La phrase jaillit, inattendue ; le jeune homme avait hésité, la figure anxieuse, puis, de sa bouche, était monté ce grand appel qui avait toutes les significations :

— À quoi sert qu’on nous la dise, puisque nous croyons la savoir ?

— Ah ! fit le jeune homme brusquement touché par une invisible épouvante que je ne comprenais point et qui parut soudain le déséquilibrer, je voudrais savoir de quoi je mourrai !

Il ajouta avec une palpitation que je vis :

— Je voudrais en être sûr…

Son illustre collègue le regarda, étonné, le geste suspendu :

— Vous avez des symptômes qui vous inquiètent ?

— Je ne suis pas sûr ; il me semble… Je ne crois pas, pourtant…
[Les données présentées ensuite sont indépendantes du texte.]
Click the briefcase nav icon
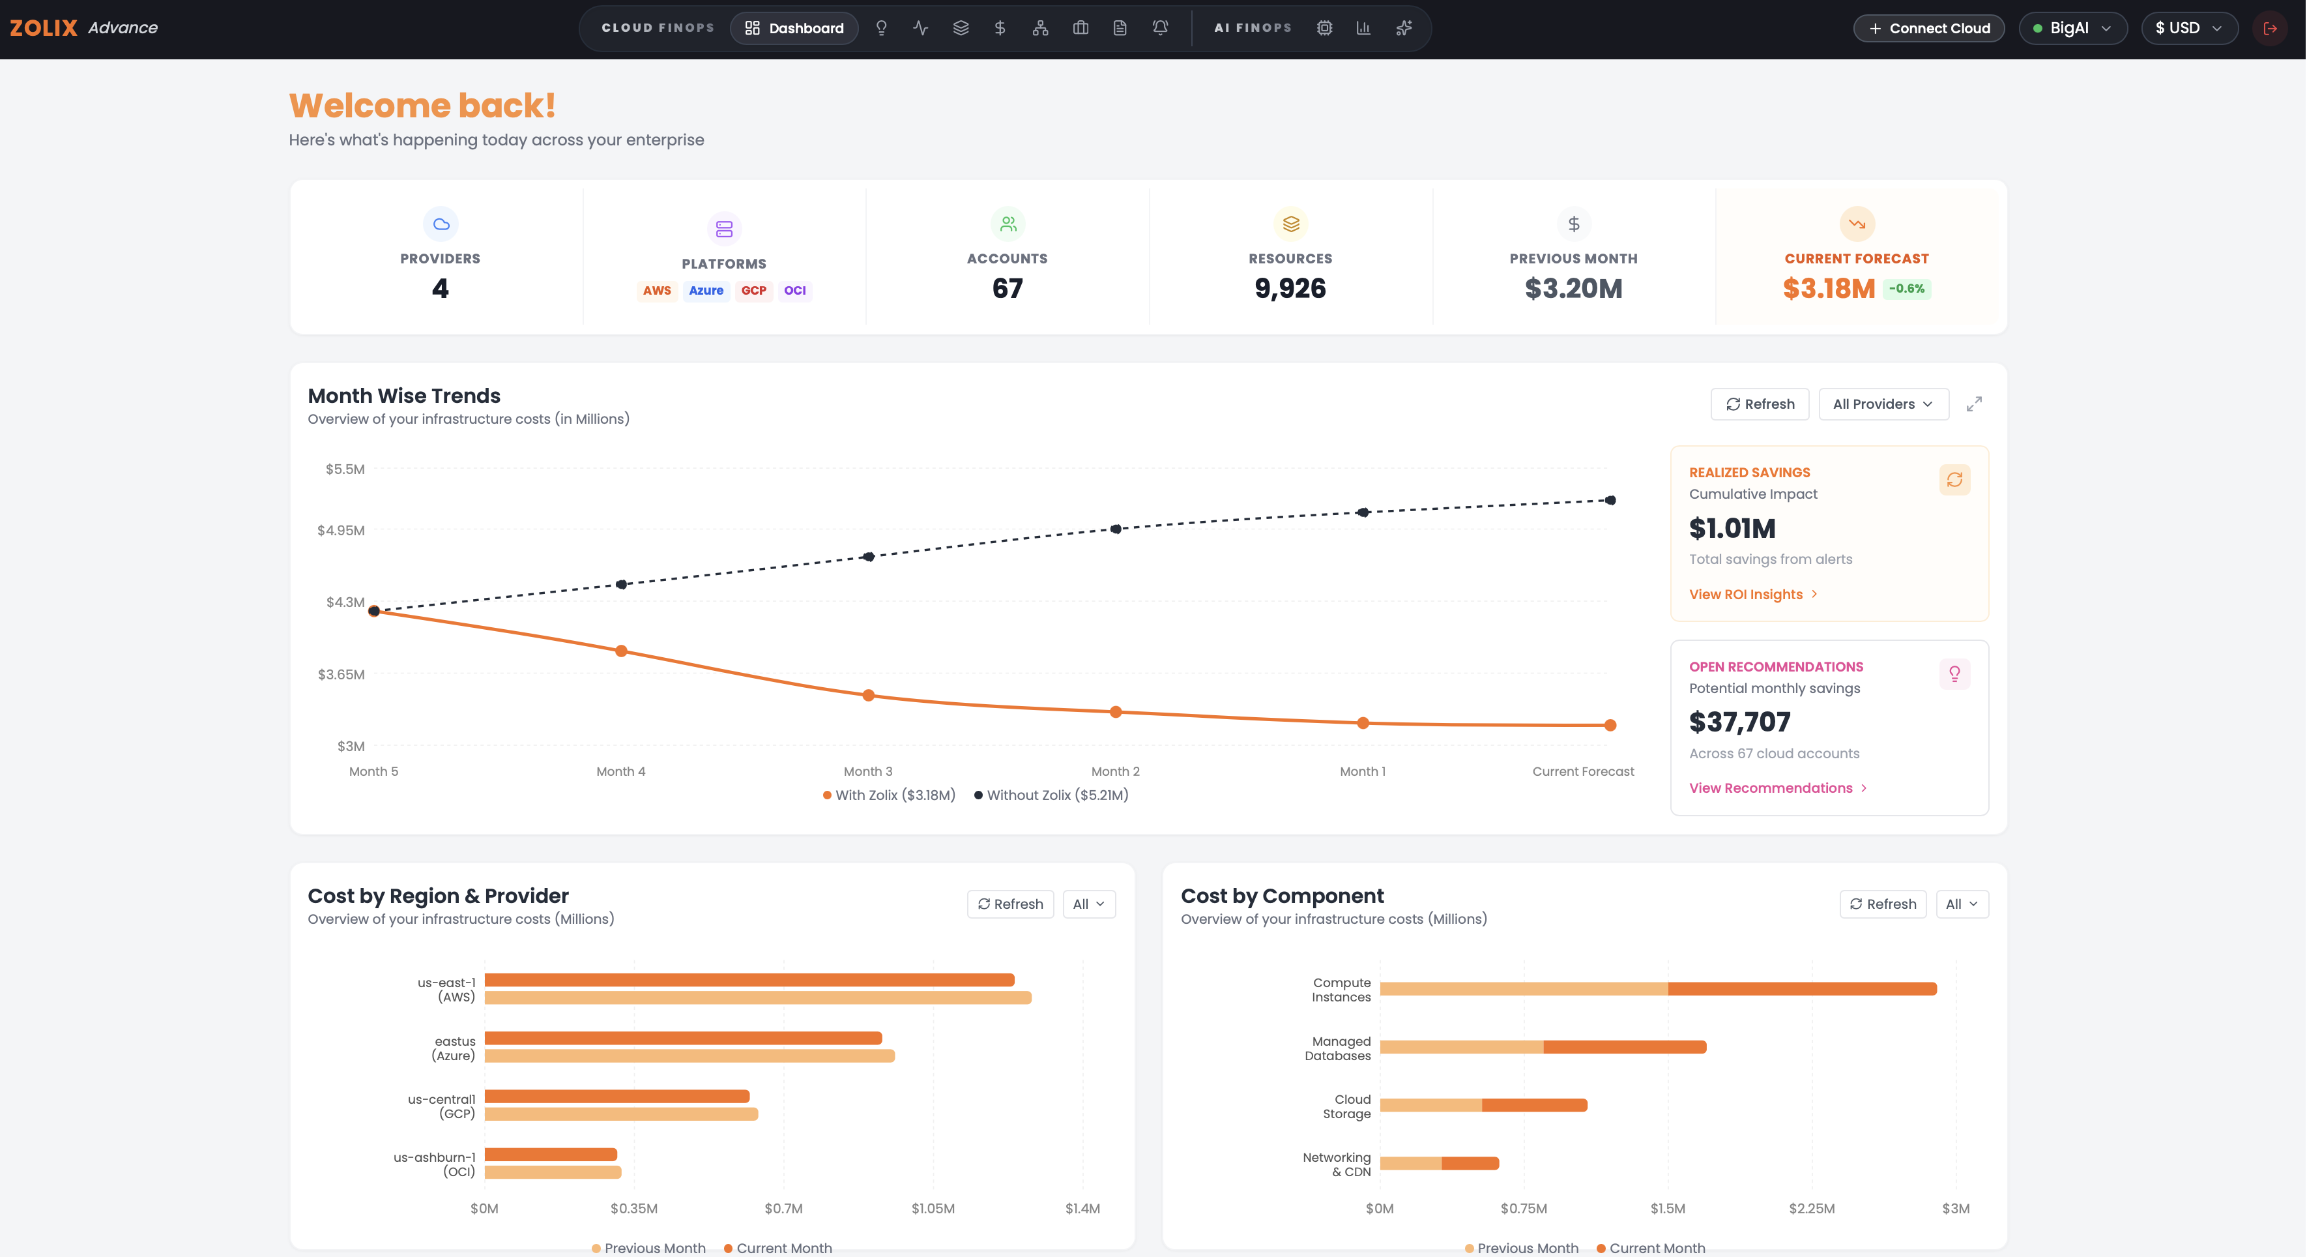Image resolution: width=2307 pixels, height=1257 pixels. pos(1081,28)
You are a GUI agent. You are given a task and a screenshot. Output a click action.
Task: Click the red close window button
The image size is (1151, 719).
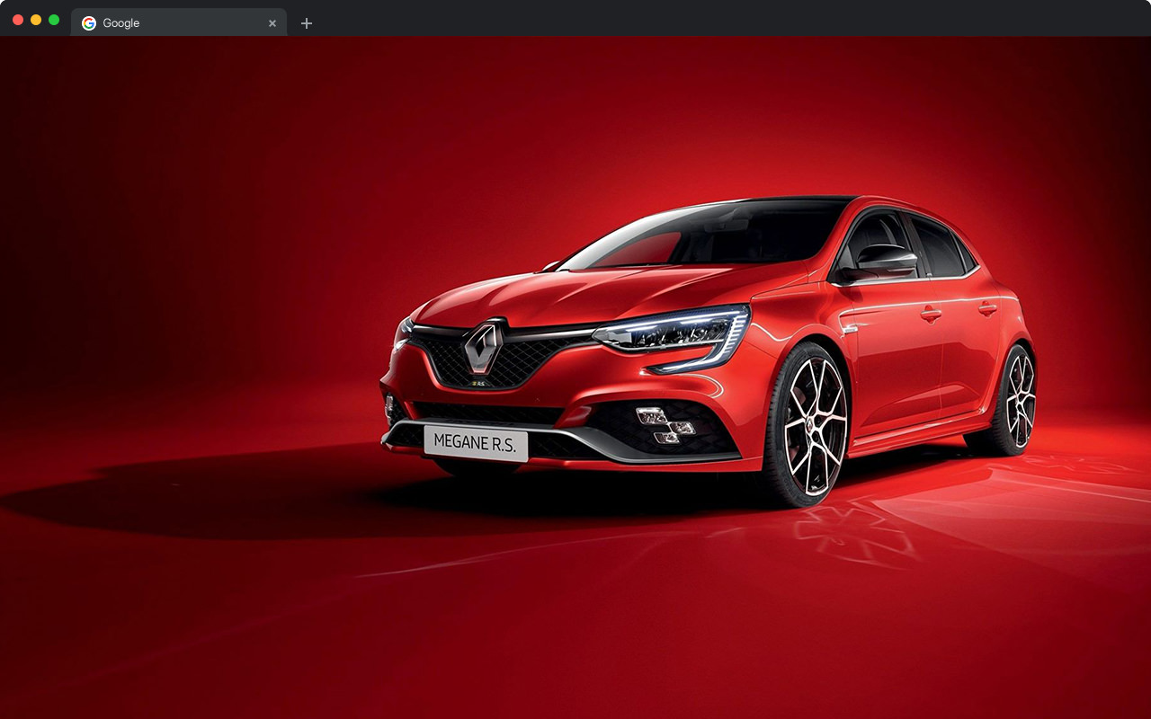click(18, 20)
— Est-ce… ce dont nous parlions ?…

— Oh ! non ! C’est tout autre chose, répondit le jeune homme en se détournant.

Comme une espèce d’ardeur l’avait transfiguré tout à l’heure, maintenant, des signes de défaillance en faisaient encore une fois un autre homme.

— Maître, vous avez été mon maître. Vous fûtes témoin de mon ignorance, vous l’êtes maintenant de ma faiblesse.

Ses deux mains se froissaient gauchement, et il rougissait comme un enfant.